EXTRACTED TEXT:
------------------------
Powers v. Scharling

Citation67 P. 820,64 Kan. 339
Decision Date08 February 1902
Docket Number12,105
PartiesMARTHA POWERS et al. v. ALBERT D. SCHARLING
CourtUnited States State Supreme Court of Kansas

Decided January, 1902.

Error from Dickinson district court; O. L. MOORE, judge.

Judgment reversed and remanded.

SYLLABUS

SYLLABUS BY THE COURT.

1. CONVEYANCES -- Writing both Contractual and Testamentary. A writing properly drawn, signed witnessed and acknowledged may be contract in part and testamentary in part.

2. CONVEYANCES -- Life-estate in Grantor -- Other Reservations, A conveyance of real estate otherwise legal is neither void nor revocable because it is subject to a life-estate in the grantor, the payment of his debts, expenses of his last illness and funeral, and certain bequests.

3. CONVEYANCES -- Description of Property -- Extrinsic Evidence. A deed is not void for want of description when by extrinsic evidence it may be made certain.

Edwin A. Austin and R. H. Kane, for plaintiffs in error.

Thomas Dever, for defendant in error.

GREENE J., DOSTER, C. J., JOHNSTON, SMITH, JJ., concurring.

OPINION

GREENE, J.:

Martha Powers, for herself, and as trustee for Harriet Campbell, sued in the district court of Dickinson county in ejectment for the possession of certain described real estate.
------------------------
GIVEN DATA:

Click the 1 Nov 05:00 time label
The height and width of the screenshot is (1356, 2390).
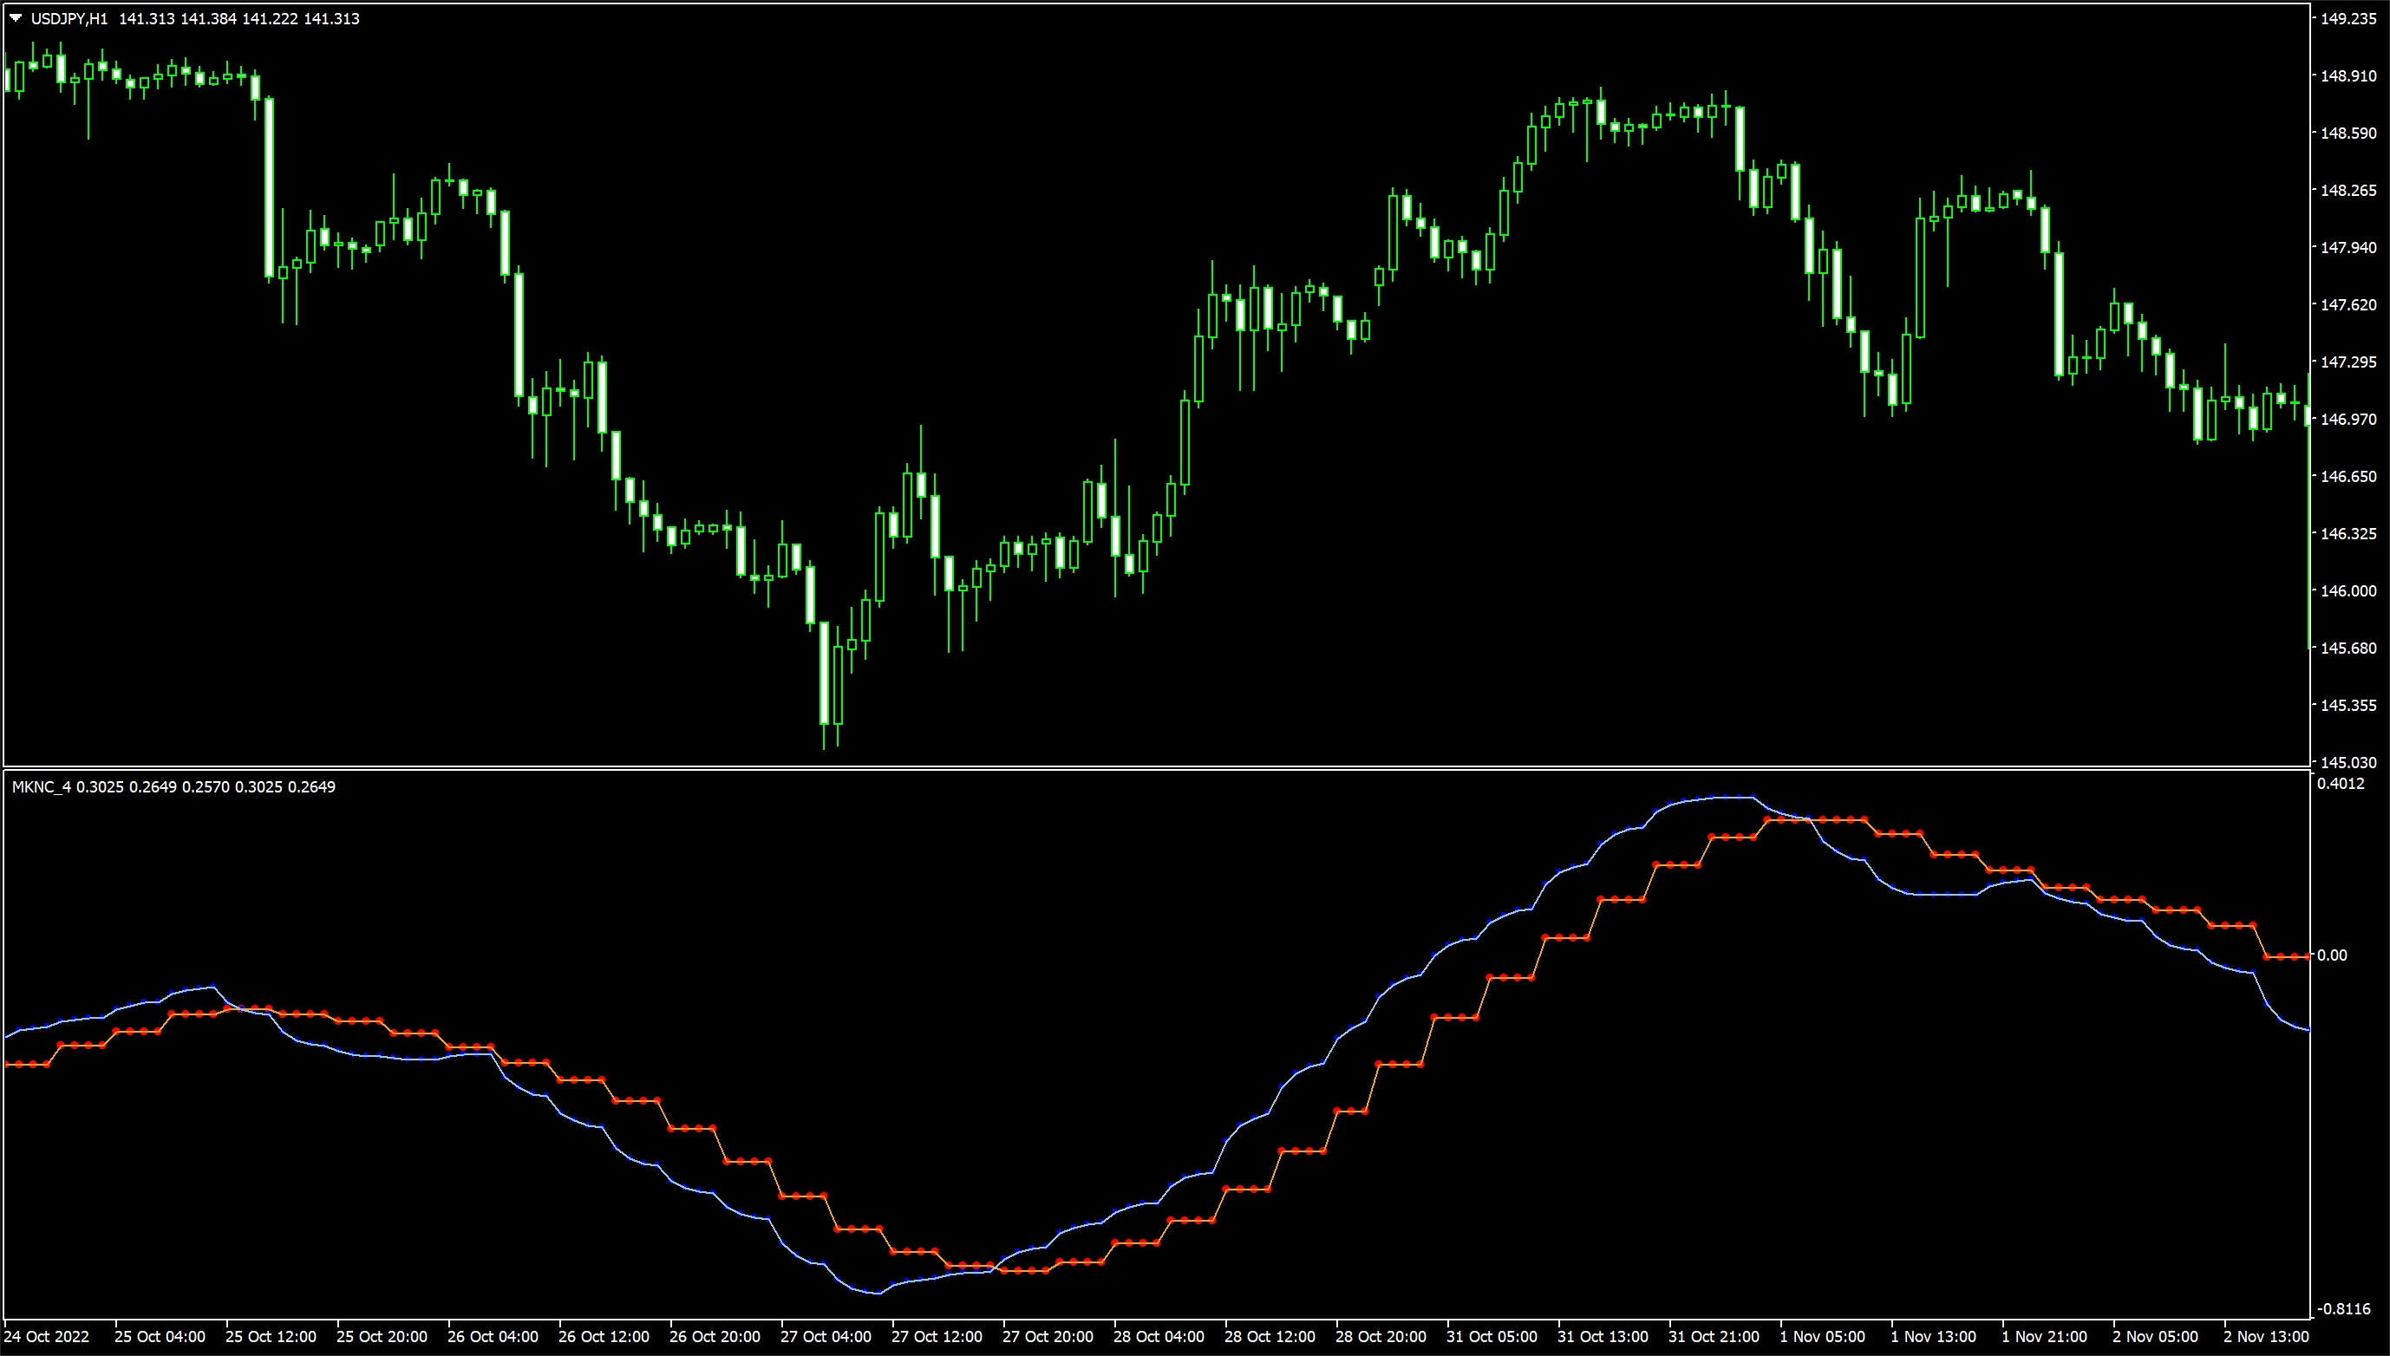pyautogui.click(x=1822, y=1336)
------------------------
EXERCISES TO COMPLETE:
a: In the Powers v. Scharling case text above the data, set down the passage that begins at the words "Powers v. Scharling" and stops after "reversed and remanded.".
b: Translate this sentence from the Powers v. Scharling case text into Spanish: "A deed is not void for want of description when by extrinsic evidence it may be made certain."
c: Write what comes next in the Powers v. Scharling court opinion, picking up after its last sentence.

RESPONSES TO THE EXERCISE:
a:
Powers v. Scharling

Citation67 P. 820,64 Kan. 339
Decision Date08 February 1902
Docket Number12,105
PartiesMARTHA POWERS et al. v. ALBERT D. SCHARLING
CourtUnited States State Supreme Court of Kansas

Decided January, 1902.

Error from Dickinson district court; O. L. MOORE, judge.

Judgment reversed and remanded.

b: Una escritura no es nula por falta de descripción cuando, mediante prueba extrínseca, puede hacerse cierta.

c:
Their title is a written instrument incorporated into the petition by proper averments, and called "The last will and testament of David Sebrill." The deceased, after providing for the payment of his debts, including those of his last illness and funeral expenses and the probating of his will, gives and bequeaths to one of his sons, naming him, all the indebtedness due from said son to him at that time, and directs his executor to deliver to said son an acquittance, and to his three remaining sons, naming them, five dollars each.

The instrument then reads:

"Eighth. I give, devise and bequeath unto my beloved daughter Harriet Campbell, as well in consideration of the natural love and affection I bear her as in consideration of the services she has rendered me when under no legal obligation to do so, both before and after she became of age, in health and sickness, the undivided one-half of all the rest and residue of my estate, real, personal, and mixed, wheresoever situate, after the payment of the said debts, expenses, and bequests, to her and her heirs forever.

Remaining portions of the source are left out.